In base al testo sul lavoro di cura, spiega perché la valorizzazione di questo lavoro è necessaria per raggiungere l'obiettivo che reteMaranathà e le altre associazioni si propongono. Rispondi in una o due frasi.
== Testo fornito ==
Ad aprire l’incontro intervengono il presidente della Rete Maranathà che, oltre all’associazione omonima, comprende anche la Fondazione La Grande Casa e la Cooperativa Sociale IM.PRO.N.TE. Lo scopo della collaborazione è quello di promuovere una cultura dell’accoglienza, in contrasto alle ingiustizie economiche e sociali, ed è perseguito mediante un gruppo eterogeneo di volontari, educatori, operatori, che dedicano il loro tempo e lavoro alla missione assistenziale. La valorizzazione del lavoro di cura è un elemento necessario per raggiungere l’obiettivo che reteMaranathà, insieme ad altre associazioni operanti in tutta Italia, come il Coordinamento Nazionale Comunità Accoglienti (CNCA), si propongono: esiste una dialettica inscindibile tra cura e futuro, per cui solo veicolando le risorse umane ed economiche adeguate al lavoro di cura, sarà possibile costruire un futuro con le migliori opportunità di vita per le nuove generazioni.

A partire dall’etimologia latina della parola “cura”, che rimanda a un interessamento solerte, premuroso, gli oratori definiscono le linee guida per intervenire a livello sociale, politico, professionale, e di programmazione dei servizi, in modo da ridefinire il ruolo dei professionisti che operano in questo ambito. Perché se il lavoro di cura è relazione, è anche vero che un’affermazione di questo tipo risulta riduzionistica: il compenso non può essere inteso solo in termini di gratificazione derivante dal rapporto tra operatore e utente, dall’offerta altruistica di aiuto, ma emerge la necessità di una retribuzione adeguata alle energie e al tempo effettivamente investiti.
===
== Materiale fornito ==
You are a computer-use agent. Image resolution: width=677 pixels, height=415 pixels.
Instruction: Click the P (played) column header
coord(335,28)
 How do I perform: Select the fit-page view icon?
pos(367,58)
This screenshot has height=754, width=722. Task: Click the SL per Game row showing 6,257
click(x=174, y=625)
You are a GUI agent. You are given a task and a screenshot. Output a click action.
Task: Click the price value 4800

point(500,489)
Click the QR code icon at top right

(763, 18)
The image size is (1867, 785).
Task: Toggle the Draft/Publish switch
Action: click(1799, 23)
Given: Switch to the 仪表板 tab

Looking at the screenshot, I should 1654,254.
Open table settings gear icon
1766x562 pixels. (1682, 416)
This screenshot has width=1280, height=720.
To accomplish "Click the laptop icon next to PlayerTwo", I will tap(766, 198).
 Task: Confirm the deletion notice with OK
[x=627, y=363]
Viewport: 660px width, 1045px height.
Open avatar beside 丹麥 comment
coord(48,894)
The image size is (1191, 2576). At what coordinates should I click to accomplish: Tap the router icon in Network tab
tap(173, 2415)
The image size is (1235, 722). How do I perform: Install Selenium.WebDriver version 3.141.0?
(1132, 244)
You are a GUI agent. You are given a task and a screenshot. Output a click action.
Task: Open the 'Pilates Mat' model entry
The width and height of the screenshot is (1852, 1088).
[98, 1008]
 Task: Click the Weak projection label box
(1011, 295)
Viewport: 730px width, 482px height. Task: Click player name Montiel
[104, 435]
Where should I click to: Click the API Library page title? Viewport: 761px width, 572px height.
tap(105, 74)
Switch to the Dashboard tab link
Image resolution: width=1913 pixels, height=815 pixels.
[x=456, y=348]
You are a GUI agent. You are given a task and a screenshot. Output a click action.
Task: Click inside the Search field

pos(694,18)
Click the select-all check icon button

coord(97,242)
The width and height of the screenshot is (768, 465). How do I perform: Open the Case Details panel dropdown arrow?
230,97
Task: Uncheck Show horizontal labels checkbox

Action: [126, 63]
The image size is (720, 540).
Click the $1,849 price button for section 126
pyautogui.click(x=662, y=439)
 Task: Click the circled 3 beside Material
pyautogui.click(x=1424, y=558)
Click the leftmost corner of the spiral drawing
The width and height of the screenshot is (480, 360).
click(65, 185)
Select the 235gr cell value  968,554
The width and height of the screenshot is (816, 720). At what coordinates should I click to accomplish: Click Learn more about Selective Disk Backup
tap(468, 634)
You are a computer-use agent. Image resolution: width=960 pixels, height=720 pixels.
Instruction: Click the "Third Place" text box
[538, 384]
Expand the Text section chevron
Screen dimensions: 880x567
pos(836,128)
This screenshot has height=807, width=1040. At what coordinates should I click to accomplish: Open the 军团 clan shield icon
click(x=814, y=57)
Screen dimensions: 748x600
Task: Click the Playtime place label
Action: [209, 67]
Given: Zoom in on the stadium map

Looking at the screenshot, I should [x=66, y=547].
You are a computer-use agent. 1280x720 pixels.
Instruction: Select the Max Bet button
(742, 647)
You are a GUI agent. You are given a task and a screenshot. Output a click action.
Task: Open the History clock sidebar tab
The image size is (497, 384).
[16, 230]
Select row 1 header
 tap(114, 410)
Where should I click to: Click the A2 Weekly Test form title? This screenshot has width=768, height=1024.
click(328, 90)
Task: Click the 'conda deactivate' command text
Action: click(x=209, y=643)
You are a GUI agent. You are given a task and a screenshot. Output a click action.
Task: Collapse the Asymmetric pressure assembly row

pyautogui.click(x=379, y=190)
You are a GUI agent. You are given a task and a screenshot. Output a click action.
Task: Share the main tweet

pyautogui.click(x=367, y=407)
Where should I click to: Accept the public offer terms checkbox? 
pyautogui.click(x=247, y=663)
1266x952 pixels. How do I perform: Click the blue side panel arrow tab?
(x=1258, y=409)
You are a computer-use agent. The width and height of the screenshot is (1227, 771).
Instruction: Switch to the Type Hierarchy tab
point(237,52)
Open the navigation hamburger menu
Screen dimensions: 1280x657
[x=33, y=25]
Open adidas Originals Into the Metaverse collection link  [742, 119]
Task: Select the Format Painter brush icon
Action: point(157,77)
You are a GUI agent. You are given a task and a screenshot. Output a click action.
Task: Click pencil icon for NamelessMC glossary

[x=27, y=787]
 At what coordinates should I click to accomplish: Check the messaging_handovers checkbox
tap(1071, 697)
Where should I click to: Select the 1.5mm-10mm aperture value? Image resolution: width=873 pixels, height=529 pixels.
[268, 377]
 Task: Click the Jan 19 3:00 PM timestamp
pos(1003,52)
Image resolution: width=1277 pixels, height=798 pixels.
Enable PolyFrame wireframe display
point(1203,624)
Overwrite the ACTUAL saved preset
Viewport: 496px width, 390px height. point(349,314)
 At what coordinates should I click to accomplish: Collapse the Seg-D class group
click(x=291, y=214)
===
> Risultato del compito
Tra cura e futuro esiste una dialettica inscindibile. Per questo solo destinando al lavoro di cura risorse umane ed economiche adeguate sarà possibile costruire un futuro con le migliori opportunità di vita per le nuove generazioni.